Have all the participants heard of something called the placebo effect?
  
All diets, it seems, regardless of which one, work wonders for 45% to 71% of people. 

As expected, chelation comes out well, but they miss the real point.  Chelating agents are all anti-oxidants; so if you suffer oxidative stress, chelating agents will all help you, but it has nothing to do with “detoxifying” you from heavy metals.

If you would like more from the same source:-


But beware; this is not an expert scientific review of the literature, done by an Ivy League university (any more than my blog is).  It is interesting and it does have some good points, but it is not quite the authoritative resource it makes itself out to be.   The author is at Arizona State University and has a Ph.D. in Materials Engineering, which does not mean he is not right, but it is an odd qualification to be co-leader of the Scientific Advisory Committee of the "Autism Research Institute".

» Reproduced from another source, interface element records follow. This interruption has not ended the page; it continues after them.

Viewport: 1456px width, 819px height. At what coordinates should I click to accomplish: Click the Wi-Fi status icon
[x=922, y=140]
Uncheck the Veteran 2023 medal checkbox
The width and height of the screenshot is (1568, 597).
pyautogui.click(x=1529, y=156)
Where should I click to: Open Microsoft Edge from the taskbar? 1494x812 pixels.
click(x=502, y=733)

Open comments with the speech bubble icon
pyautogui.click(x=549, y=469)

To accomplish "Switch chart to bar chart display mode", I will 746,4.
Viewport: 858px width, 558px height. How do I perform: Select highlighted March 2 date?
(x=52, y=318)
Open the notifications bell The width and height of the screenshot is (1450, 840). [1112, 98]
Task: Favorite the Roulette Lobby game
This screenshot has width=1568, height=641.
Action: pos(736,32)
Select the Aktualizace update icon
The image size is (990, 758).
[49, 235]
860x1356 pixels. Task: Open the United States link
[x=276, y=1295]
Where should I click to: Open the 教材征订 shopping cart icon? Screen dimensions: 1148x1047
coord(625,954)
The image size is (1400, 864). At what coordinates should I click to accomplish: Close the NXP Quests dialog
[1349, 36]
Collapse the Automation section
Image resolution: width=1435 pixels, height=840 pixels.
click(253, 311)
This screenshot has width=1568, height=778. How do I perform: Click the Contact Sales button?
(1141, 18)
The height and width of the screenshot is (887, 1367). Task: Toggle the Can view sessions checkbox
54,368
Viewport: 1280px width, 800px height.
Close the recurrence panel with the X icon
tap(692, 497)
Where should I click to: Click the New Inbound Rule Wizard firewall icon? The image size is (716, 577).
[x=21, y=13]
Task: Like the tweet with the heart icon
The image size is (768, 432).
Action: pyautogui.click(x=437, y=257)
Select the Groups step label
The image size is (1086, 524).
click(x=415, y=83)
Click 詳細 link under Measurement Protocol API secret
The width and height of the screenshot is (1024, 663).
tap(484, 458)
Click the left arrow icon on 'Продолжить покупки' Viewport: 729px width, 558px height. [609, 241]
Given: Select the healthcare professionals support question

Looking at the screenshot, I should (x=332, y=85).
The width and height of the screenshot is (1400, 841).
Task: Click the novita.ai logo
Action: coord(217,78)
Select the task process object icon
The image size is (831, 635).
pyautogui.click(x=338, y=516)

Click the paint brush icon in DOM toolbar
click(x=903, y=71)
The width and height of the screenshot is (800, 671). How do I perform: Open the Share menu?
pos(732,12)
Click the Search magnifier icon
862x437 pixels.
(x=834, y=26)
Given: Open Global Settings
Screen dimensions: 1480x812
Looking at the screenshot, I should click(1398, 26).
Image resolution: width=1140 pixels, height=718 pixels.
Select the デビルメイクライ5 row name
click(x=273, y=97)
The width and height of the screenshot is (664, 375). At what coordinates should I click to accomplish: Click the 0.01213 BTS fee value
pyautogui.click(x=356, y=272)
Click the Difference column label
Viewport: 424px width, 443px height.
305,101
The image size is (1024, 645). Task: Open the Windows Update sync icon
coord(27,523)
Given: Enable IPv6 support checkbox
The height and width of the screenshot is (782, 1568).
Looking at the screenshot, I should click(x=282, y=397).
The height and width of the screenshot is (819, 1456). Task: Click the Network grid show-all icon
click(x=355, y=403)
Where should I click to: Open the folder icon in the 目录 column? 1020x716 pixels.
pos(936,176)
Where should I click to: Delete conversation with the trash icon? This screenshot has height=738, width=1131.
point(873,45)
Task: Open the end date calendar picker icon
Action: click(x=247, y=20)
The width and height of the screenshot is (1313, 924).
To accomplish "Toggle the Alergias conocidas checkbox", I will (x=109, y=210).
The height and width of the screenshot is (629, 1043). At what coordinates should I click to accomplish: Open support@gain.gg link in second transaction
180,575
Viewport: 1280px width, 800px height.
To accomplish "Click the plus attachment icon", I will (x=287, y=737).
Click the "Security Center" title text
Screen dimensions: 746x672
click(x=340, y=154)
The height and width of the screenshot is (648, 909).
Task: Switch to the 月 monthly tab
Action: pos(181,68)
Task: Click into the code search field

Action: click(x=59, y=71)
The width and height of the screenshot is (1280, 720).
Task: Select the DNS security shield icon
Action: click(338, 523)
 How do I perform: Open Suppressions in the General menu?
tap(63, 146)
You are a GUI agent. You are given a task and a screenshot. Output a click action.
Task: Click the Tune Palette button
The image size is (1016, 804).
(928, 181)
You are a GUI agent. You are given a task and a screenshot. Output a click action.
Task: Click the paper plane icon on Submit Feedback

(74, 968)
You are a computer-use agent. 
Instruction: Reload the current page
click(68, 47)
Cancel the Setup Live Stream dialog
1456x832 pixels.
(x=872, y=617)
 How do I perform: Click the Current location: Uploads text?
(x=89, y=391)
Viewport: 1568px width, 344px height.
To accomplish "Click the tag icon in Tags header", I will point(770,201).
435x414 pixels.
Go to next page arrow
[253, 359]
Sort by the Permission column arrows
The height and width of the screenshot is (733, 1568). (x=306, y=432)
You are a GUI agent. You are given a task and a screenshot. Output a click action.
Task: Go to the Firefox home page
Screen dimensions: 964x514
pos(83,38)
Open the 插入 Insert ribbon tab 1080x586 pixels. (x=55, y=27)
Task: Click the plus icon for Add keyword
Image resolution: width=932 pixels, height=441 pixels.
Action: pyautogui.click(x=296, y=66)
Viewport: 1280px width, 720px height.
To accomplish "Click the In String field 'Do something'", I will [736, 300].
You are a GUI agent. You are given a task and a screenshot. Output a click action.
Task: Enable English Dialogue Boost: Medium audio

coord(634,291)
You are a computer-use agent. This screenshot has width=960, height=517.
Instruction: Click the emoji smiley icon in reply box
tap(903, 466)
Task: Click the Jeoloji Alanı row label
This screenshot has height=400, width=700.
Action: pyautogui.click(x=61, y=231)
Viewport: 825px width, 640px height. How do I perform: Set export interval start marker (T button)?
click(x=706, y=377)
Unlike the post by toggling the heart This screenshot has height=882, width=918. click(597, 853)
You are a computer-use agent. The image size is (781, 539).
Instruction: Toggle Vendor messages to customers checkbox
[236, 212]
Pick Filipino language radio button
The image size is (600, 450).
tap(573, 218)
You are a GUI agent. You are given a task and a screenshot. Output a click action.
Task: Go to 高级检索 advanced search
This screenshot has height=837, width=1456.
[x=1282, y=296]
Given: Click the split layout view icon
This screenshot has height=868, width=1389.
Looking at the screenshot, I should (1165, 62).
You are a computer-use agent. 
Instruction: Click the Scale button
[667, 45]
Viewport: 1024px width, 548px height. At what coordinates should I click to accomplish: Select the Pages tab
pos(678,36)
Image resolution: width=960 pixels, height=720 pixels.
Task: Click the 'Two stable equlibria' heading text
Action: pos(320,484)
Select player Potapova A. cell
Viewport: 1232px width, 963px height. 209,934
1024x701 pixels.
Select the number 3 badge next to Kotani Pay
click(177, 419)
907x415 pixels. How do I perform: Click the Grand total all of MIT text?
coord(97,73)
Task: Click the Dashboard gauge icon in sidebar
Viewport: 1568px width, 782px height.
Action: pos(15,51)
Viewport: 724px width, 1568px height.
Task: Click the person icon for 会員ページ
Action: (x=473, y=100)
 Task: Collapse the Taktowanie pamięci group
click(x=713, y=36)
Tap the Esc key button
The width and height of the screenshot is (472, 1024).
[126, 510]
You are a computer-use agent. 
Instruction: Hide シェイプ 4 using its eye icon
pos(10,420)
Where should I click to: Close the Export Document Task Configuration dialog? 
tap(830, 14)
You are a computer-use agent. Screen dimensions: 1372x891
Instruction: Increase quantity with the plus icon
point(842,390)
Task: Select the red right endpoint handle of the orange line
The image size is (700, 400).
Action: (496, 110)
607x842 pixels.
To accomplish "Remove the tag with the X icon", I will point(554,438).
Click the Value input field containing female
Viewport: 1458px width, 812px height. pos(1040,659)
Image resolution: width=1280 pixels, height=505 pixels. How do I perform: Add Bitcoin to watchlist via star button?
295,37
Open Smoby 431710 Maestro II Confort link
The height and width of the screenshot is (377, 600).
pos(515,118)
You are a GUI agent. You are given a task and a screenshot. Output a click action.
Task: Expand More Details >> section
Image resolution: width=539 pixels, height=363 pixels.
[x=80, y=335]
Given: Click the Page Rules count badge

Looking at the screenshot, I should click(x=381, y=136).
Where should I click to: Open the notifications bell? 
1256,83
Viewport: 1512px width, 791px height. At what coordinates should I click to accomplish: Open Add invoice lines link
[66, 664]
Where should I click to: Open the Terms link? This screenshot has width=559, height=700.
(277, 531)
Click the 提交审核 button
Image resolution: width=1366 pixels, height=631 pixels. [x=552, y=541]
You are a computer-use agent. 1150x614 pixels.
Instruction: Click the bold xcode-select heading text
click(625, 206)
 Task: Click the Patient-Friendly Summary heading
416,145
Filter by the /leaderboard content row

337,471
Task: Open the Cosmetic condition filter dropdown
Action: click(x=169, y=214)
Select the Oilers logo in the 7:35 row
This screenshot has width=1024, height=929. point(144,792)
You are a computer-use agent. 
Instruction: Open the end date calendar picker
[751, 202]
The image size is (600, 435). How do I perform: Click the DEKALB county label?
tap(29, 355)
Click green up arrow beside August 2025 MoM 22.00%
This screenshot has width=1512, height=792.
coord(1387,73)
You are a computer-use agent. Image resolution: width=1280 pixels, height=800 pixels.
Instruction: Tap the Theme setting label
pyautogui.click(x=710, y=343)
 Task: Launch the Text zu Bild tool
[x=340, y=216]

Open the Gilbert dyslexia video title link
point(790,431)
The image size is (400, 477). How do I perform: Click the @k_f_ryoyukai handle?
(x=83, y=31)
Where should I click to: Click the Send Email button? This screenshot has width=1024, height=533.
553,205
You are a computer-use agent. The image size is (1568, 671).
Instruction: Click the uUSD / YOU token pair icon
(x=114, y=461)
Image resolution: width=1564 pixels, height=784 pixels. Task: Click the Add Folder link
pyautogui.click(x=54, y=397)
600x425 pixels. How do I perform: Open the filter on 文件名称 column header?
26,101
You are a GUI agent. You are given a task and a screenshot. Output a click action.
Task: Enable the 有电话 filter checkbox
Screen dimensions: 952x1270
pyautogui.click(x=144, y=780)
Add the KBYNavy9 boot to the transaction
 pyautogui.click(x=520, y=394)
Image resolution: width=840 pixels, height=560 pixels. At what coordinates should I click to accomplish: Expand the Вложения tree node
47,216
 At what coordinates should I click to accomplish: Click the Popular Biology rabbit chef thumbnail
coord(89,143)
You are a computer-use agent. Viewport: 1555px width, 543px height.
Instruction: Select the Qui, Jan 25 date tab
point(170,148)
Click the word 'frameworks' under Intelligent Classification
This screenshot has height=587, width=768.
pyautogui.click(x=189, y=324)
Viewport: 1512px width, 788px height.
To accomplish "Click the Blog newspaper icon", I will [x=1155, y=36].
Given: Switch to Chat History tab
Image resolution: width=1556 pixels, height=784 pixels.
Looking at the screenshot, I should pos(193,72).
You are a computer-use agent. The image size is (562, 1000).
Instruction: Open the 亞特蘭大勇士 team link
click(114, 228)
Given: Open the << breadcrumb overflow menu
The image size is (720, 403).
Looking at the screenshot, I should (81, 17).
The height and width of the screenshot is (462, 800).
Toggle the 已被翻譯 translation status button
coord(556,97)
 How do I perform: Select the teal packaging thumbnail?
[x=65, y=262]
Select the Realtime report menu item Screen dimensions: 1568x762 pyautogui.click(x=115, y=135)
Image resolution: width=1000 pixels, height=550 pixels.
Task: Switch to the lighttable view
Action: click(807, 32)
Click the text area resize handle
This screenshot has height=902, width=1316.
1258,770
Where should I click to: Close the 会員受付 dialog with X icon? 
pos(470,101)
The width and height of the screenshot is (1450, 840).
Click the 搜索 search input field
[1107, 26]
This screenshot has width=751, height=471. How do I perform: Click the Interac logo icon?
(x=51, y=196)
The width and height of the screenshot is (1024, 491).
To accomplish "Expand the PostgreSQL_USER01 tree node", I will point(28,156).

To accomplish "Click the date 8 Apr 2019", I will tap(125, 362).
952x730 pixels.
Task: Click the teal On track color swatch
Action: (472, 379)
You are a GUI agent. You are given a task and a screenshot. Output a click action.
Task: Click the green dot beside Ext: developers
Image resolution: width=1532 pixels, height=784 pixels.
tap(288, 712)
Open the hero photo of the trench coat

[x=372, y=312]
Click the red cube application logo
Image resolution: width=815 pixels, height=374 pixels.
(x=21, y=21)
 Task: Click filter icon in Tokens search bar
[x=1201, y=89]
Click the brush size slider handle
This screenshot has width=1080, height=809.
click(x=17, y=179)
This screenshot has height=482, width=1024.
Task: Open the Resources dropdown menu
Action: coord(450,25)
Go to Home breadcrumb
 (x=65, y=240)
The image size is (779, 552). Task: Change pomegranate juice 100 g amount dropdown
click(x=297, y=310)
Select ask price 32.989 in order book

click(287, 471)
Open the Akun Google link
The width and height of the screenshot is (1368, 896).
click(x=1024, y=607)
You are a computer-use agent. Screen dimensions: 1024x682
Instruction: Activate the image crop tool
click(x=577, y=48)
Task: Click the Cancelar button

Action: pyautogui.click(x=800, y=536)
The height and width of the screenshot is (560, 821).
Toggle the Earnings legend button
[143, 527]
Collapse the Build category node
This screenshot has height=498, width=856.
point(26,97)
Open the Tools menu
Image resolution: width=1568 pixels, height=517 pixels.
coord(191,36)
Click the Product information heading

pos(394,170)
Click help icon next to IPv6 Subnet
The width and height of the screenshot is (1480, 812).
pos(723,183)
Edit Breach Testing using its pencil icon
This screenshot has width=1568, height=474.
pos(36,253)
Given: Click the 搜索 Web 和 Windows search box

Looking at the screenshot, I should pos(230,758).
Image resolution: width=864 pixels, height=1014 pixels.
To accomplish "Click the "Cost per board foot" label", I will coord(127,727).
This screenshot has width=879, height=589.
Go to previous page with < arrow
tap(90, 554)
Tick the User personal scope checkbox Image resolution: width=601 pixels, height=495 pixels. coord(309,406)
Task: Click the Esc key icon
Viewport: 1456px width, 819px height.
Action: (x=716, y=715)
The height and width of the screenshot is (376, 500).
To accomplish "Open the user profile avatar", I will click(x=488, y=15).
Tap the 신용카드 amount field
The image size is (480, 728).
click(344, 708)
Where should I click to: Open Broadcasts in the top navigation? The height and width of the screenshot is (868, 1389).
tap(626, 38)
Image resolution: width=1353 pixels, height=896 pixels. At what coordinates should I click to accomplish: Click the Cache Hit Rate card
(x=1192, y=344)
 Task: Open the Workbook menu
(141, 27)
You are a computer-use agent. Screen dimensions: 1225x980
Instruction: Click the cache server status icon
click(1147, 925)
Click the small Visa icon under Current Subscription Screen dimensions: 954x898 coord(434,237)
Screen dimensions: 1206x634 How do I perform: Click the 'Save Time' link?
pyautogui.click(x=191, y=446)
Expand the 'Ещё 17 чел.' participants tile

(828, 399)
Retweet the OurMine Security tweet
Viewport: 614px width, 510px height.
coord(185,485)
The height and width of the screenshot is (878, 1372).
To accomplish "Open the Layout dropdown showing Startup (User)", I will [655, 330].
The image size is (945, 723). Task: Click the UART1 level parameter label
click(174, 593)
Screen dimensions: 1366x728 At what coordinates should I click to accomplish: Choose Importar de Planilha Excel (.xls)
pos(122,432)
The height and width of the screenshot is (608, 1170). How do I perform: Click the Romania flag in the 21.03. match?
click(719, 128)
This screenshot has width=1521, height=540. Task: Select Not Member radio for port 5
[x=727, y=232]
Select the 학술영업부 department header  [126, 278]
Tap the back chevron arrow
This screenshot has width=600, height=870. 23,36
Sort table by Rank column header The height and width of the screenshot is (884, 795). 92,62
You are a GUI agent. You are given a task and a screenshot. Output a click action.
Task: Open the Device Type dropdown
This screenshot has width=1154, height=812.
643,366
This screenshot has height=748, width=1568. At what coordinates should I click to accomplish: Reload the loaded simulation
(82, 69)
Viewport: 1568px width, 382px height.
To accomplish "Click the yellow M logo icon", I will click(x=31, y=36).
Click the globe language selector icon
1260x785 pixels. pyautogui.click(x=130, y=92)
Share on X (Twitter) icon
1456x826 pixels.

I expect for some of the practitioners using these methods, there are financial incentives, like renting you a home hyperbaric chamber, and others are just well intentioned people trying to help desperate parents; but these are Mark Twain statistics.

I am with Dr Chez, if you have a non-verbal child, steroids may make a lot of sense to try.  The data from ARI would not support this, but of the 204 cases they report on, what where their symptoms? What kind of autism was it? Regressive/Early onset.  What was the objective? Treat SIB, stereotypy, hyperactivity?  Nobody knows.  This is Mickey Mouse medicine and part of the reason mainstream medicine continues to assume autism is untreatable.


My Conclusion

I will continue to focus on the fundamental research from very clever scientists, who you can identify from their educational background and where they now work.  The highly prolific publishers, sometime expert witnesses and people trying to sell you something, I will try to ignore.  

Whatever type of autism you are interested in, if you follow the underlying science, you have a great chance of making progress.